# [SELECTED EXCERPT]
Virtue comes with a price tag
The question is can you afford it?
EV insurance is about 3 to 4 times more than for gasoline.
Any insurance usually excludes battery replacement.
It isn’t actually a global delusion but a Western delusion. The leaders of the 75% of the world’s population that don’t live comfortably in developed Western economies have entirely different priorities.
Growth is their priority.
Yes, it’s the only way that they will drag billions out of poverty.
Here’s a good example of what is facing new EV owners that don’t have home charging ……..
https://youtu.be/Vbd2CKQiwN4
https://youtu.be/RMxRDTfzgpU?si=lD9npWBxrIfFvtpC
No they don’t. The manufacturers won’t keep making EVs if they’re not selling. Ford has already waived the white flag prompted by their investment losses with EVs. Fossil fuel use is so ubiquitous and cheap that it will take a proven energy source that is affordable and as easy to access as fossil fuels before the masses adopt. Nuclear energy would help their cause and I see that becoming the next ‘renewable energy’ cause.

# [EXERCISE 1]
Answer these questions using the comments on electric vehicles:
(a) How many times more does EV insurance cost than insurance for gasoline?
(b) What does insurance usually exclude?
(c) What percentage of the world's population is said not to live comfortably in developed Western economies?
# [EXERCISE 2]
Transcribe the stretch of the comments on electric vehicles from "EV insurance is" through "is their priority.".

# [DATA BELOW]
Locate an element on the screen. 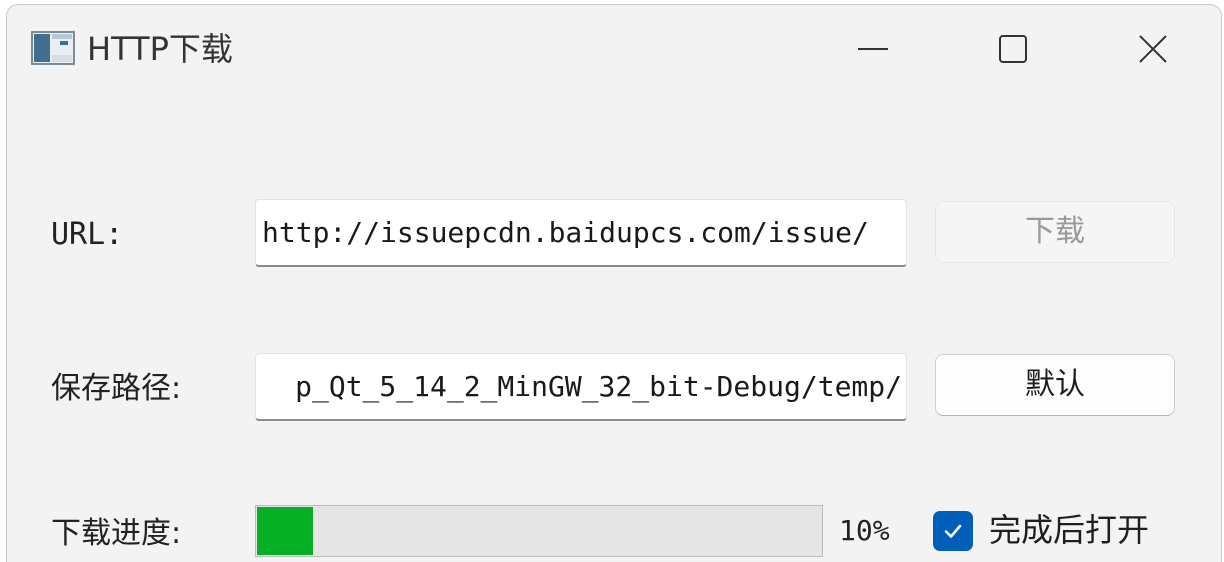 This screenshot has width=1224, height=562. maximize-icon is located at coordinates (1013, 49).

# [EXERCISE RESULT 1]
(a) About 3 to 4 times more.
(b) Battery replacement.
(c) 75%.

# [EXERCISE RESULT 2]
EV insurance is about 3 to 4 times more than for gasoline.
Any insurance usually excludes battery replacement.
It isn’t actually a global delusion but a Western delusion. The leaders of the 75% of the world’s population that don’t live comfortably in developed Western economies have entirely different priorities.
Growth is their priority.